Finger Joint Angle Estimation Based on Motoneuron Discharge Activities

Estimation of joint kinematics plays an important role in intuitive human-machine interactions. However, continuous and reliable estimation of small (e.g., the finger) joint angles is still a challenge. The objective of this study was to continuously estimate finger joint angles using populational motoneuron firing activities. Multi-channel surface electromyogram (sEMG) signals were obtained from the extensor digitorum communis muscles, while the subjects performed individual finger oscillatory extension movements at two different speeds. The individual finger movement was first classified based on the EMG signals. The discharge timings of individual motor units were extracted through high-density EMG decomposition, and were then pooled as a composite discharge train. The firing frequency of the populational motor unit firing events was used to represent the descending neural drive to the motor unit pool. A second-order polynomial regression was then performed to predict the measured metacarpophalangeal extension angle using the derived neural drive based on the neuronal firings.

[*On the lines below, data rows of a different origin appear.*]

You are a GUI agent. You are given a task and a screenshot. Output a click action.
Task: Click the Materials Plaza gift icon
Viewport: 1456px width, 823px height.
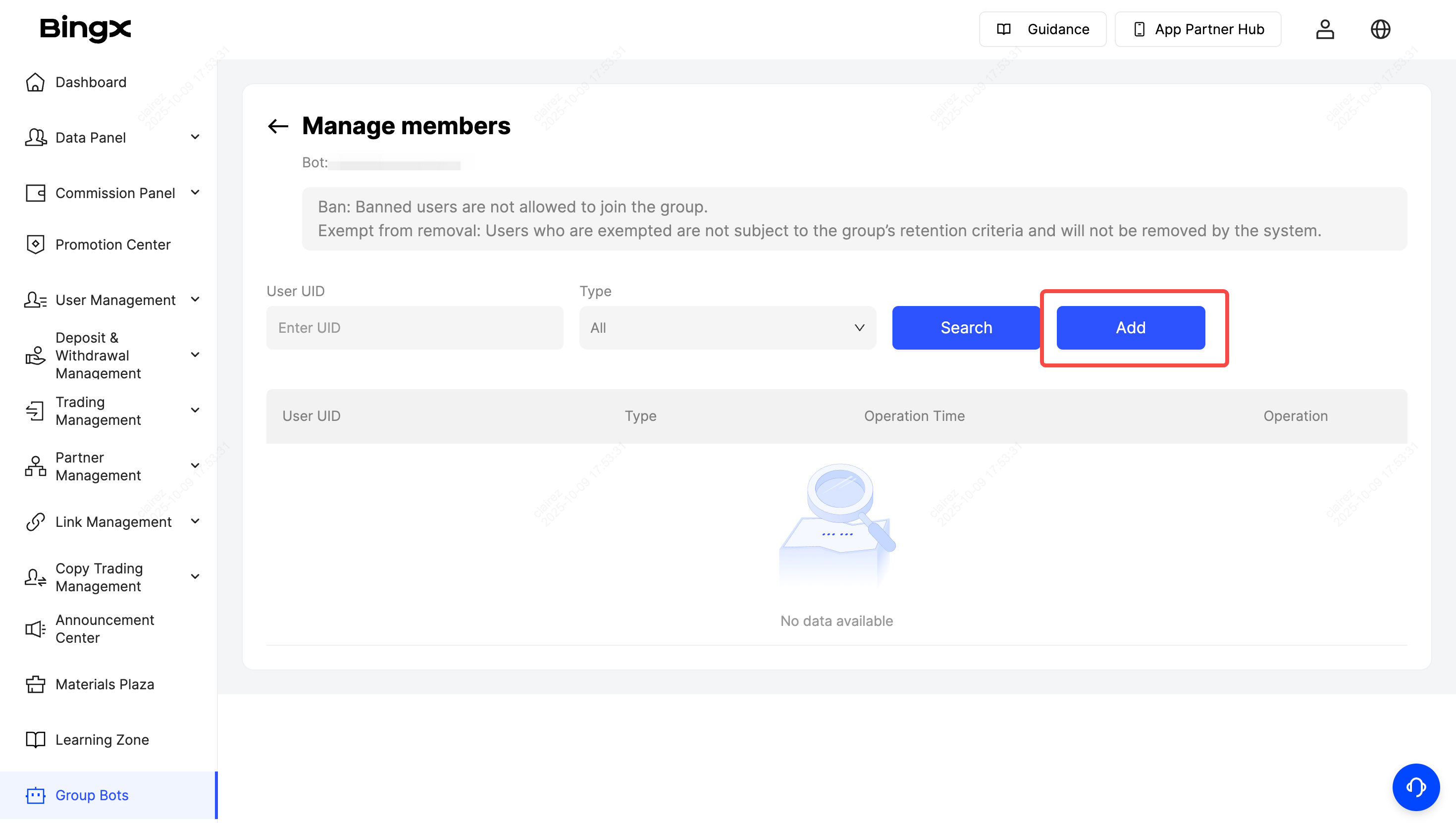(x=35, y=684)
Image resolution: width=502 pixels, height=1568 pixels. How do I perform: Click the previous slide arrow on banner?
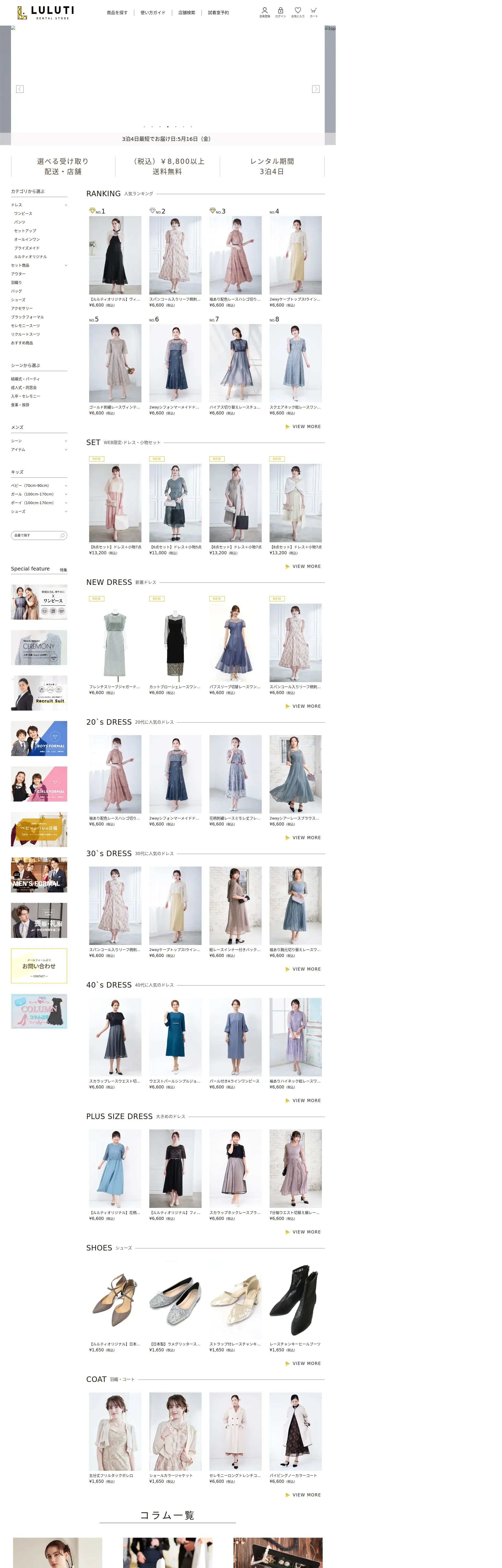pyautogui.click(x=20, y=89)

Our results showed that individual finger extension movement can be classified with >96% accuracy based on multi-channel EMG. The extension angles of individual fingers can be predicted continuously by the derived neural drive with R-2 values >0.8. The performance of the neural-drive-based approach was superior to the conventional EMG-amplitude-based approach, especially during fast movements. These findings indicated that the neural-drive-based interface was a promising approach to reliably predict individual finger kinematics.